ABOUT THIS EXERCISE.
Write the records out again, unchanged.

[Start of section]

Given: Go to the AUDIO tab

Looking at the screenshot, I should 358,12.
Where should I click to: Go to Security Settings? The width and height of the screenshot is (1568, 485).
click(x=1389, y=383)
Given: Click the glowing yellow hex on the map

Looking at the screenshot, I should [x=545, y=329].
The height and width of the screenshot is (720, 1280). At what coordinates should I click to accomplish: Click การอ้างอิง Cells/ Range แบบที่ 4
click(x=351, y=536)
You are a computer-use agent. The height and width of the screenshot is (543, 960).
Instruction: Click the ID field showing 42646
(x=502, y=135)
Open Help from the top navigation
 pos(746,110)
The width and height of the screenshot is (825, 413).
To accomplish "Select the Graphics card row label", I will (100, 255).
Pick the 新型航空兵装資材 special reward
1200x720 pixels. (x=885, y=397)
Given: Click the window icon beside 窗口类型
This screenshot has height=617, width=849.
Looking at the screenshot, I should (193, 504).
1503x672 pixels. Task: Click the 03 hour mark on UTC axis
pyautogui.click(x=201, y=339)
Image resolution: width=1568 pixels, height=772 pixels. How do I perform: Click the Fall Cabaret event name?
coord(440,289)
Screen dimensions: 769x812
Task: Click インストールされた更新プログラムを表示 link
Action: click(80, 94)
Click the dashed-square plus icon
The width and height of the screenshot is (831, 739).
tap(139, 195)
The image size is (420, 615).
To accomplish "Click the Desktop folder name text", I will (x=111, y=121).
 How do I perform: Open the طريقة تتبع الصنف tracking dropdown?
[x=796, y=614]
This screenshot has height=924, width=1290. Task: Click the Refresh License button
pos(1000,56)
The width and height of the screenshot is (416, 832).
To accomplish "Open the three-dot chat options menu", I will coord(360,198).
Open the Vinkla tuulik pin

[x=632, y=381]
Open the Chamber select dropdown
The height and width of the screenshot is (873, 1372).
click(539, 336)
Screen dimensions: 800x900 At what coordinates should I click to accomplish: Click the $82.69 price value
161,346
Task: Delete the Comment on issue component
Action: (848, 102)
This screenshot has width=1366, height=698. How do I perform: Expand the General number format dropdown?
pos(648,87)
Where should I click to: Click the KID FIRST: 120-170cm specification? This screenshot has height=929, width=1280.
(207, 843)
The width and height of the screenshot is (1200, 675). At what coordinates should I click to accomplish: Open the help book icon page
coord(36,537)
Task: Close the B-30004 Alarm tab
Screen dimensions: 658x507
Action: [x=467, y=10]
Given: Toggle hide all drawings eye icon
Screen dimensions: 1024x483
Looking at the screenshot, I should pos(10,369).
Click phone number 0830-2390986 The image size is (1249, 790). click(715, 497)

[End of section]

SOLUTION.
Given: Go to the AUDIO tab

Looking at the screenshot, I should 358,12.
Where should I click to: Go to Security Settings? The width and height of the screenshot is (1568, 485).
click(x=1389, y=383)
Given: Click the glowing yellow hex on the map

Looking at the screenshot, I should [x=545, y=329].
The height and width of the screenshot is (720, 1280). At what coordinates should I click to accomplish: Click การอ้างอิง Cells/ Range แบบที่ 4
click(x=351, y=536)
You are a computer-use agent. The height and width of the screenshot is (543, 960).
Instruction: Click the ID field showing 42646
(x=502, y=135)
Open Help from the top navigation
 pos(746,110)
The width and height of the screenshot is (825, 413).
To accomplish "Select the Graphics card row label", I will (100, 255).
Pick the 新型航空兵装資材 special reward
1200x720 pixels. (x=885, y=397)
Given: Click the window icon beside 窗口类型
This screenshot has height=617, width=849.
Looking at the screenshot, I should (193, 504).
1503x672 pixels. Task: Click the 03 hour mark on UTC axis
pyautogui.click(x=201, y=339)
Image resolution: width=1568 pixels, height=772 pixels. How do I perform: Click the Fall Cabaret event name?
coord(440,289)
Screen dimensions: 769x812
Task: Click インストールされた更新プログラムを表示 link
Action: click(80, 94)
Click the dashed-square plus icon
The width and height of the screenshot is (831, 739).
tap(139, 195)
The image size is (420, 615).
To accomplish "Click the Desktop folder name text", I will (x=111, y=121).
 How do I perform: Open the طريقة تتبع الصنف tracking dropdown?
[x=796, y=614]
This screenshot has height=924, width=1290. Task: Click the Refresh License button
pos(1000,56)
The width and height of the screenshot is (416, 832).
To accomplish "Open the three-dot chat options menu", I will coord(360,198).
Open the Vinkla tuulik pin

[x=632, y=381]
Open the Chamber select dropdown
The height and width of the screenshot is (873, 1372).
click(539, 336)
Screen dimensions: 800x900 At what coordinates should I click to accomplish: Click the $82.69 price value
161,346
Task: Delete the Comment on issue component
Action: (848, 102)
This screenshot has width=1366, height=698. How do I perform: Expand the General number format dropdown?
pos(648,87)
Where should I click to: Click the KID FIRST: 120-170cm specification? This screenshot has height=929, width=1280.
(207, 843)
The width and height of the screenshot is (1200, 675). At what coordinates should I click to accomplish: Open the help book icon page
coord(36,537)
Task: Close the B-30004 Alarm tab
Screen dimensions: 658x507
Action: [x=467, y=10]
Given: Toggle hide all drawings eye icon
Screen dimensions: 1024x483
Looking at the screenshot, I should pos(10,369).
Click phone number 0830-2390986 The image size is (1249, 790). click(715, 497)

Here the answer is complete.